# [DESCRIPTION OF THE TASK]
Below are some records. Retype exactly the lines from the one containing "Expand the Options menu" through the one containing "Image resolution: width=386", both included, skipping every picture.

# [EXCERPTED DATA]
-- Opening Marker --

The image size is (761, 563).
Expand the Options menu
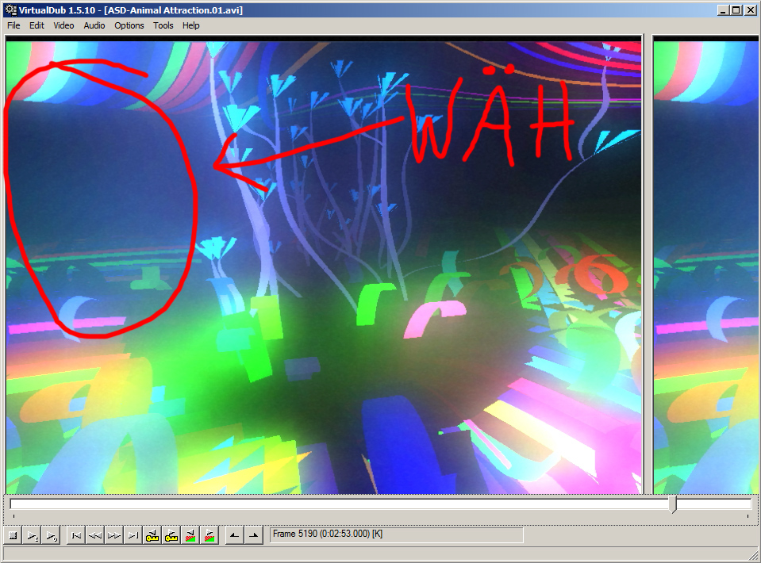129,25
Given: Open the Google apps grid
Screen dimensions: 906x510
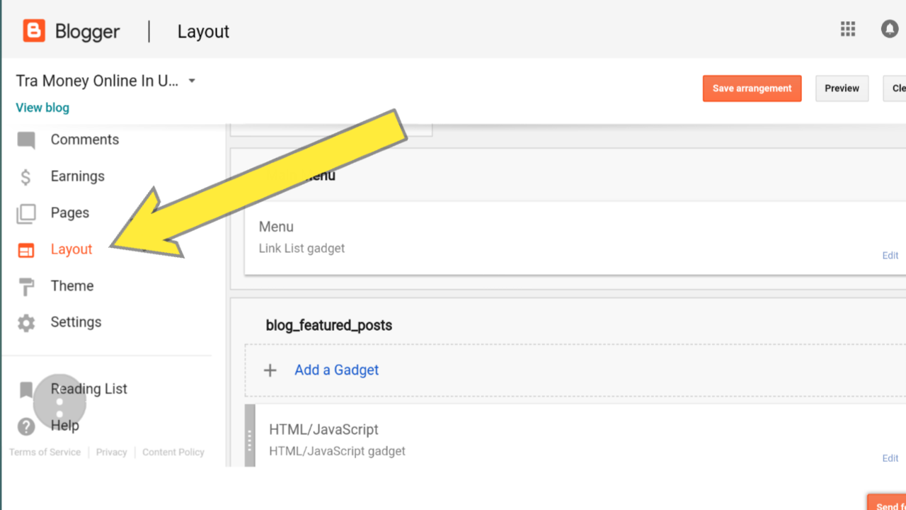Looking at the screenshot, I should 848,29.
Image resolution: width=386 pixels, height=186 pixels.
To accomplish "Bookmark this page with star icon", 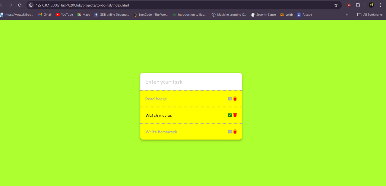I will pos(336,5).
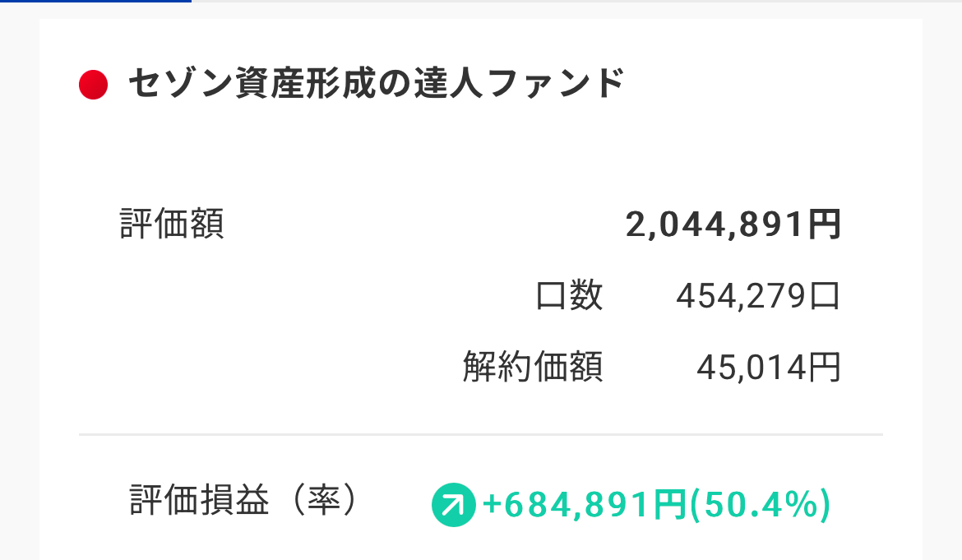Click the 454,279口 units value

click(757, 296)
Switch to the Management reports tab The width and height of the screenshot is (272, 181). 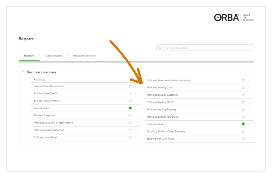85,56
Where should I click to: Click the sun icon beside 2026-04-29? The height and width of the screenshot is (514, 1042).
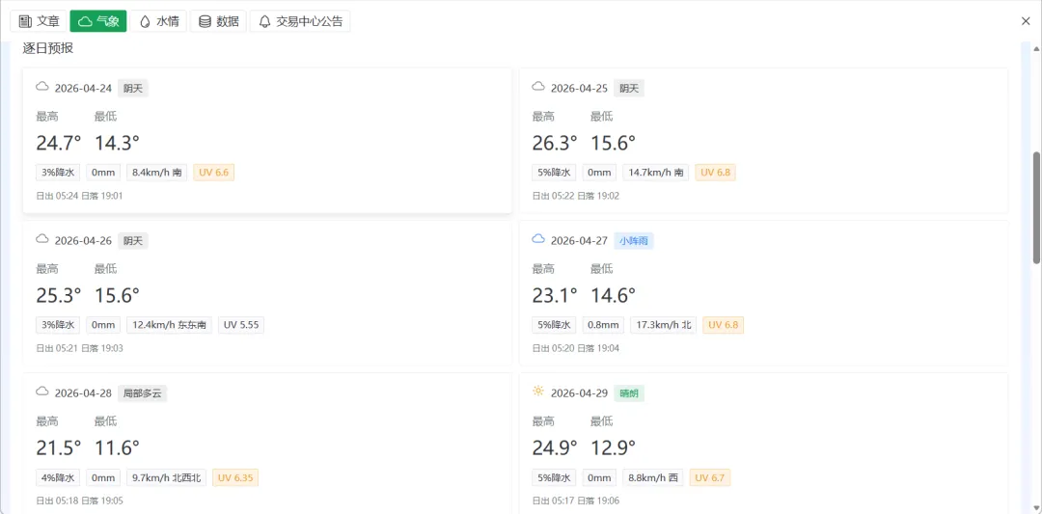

-- Closing Marker --

# [ANSWER TO THE EXERCISE]
Expand the Options menu
129,25
Given: Open the Google apps grid
Screen dimensions: 906x510
Looking at the screenshot, I should 848,29.
Image resolution: width=386 pixels, height=186 pixels.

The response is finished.